Volunteers who have read local stories to the blind for three decades say they are “desperate” to reach more people cut off from the news.

Every week, the Radlett, Elstree, Borehamwood and Shenley Talking Newspaper team records and sends out 60 cassette tapes of news and features to blind or partially sighted people.

This week the group’s chairman, David Clout, said there were many people in the area he wished knew about the service.

He said: “We are desperate for more listeners. There must be more people out there who are blind or partially sighted and have no access to the local news.

“We are urging sighted people to tell anyone they know who has problems reading their local newspaper about us.”

Stories ranging from elections and school events to thefts and sacred cows, taken from newspapers including the Watford Observer, are printed out every week by a team of editors and recorded onto the tapes by 56 readers and engineers in the Radlett Village Institute.

Master tapes are run through a high speed tape recorder, copies are sent out in yellow envelopes and households throughout the country receive 60 minutes of local news and features for free.
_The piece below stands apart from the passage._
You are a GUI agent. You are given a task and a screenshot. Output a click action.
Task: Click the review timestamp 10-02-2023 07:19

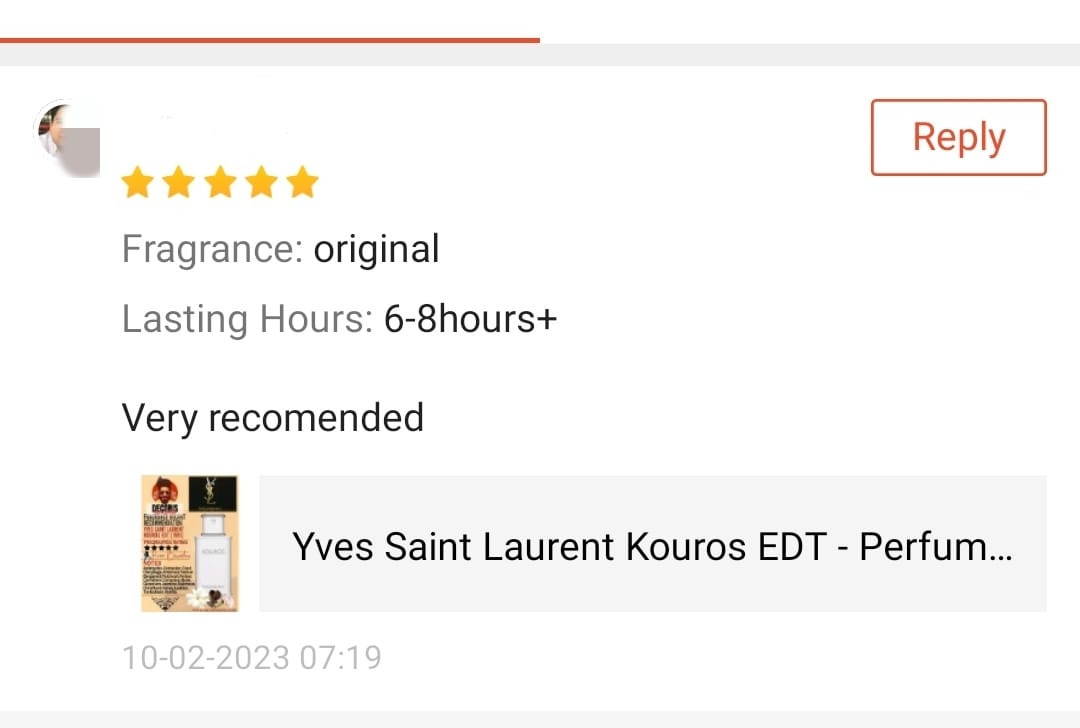point(251,658)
Mr Clout said: “We concentrate on local stories as that is something people will not be able to get from the radio. Occasionally there is not enough local news to fill the tape so we put in some national stories but people tend to complain when we do that. “Everyone wants to know what is going on, whether it’s a fire in Radlett or a murder.”

He added: “If someone has moved away from the area we still send out the tapes to them. At one point we were sending a tape all the way to Scotland and we have one person in Portsmouth. That way the local news makes it all over the country.”

After sending out around 1,500 weeks of tapes, the Talking Newspaper is hoping to move into the future and change the format the news is sent in.

Mr Clout said: “At the moment we’re stuck in the past with tapes. We were going to move to CDs but now have been told they’re old hat so we are going to use memory sticks.”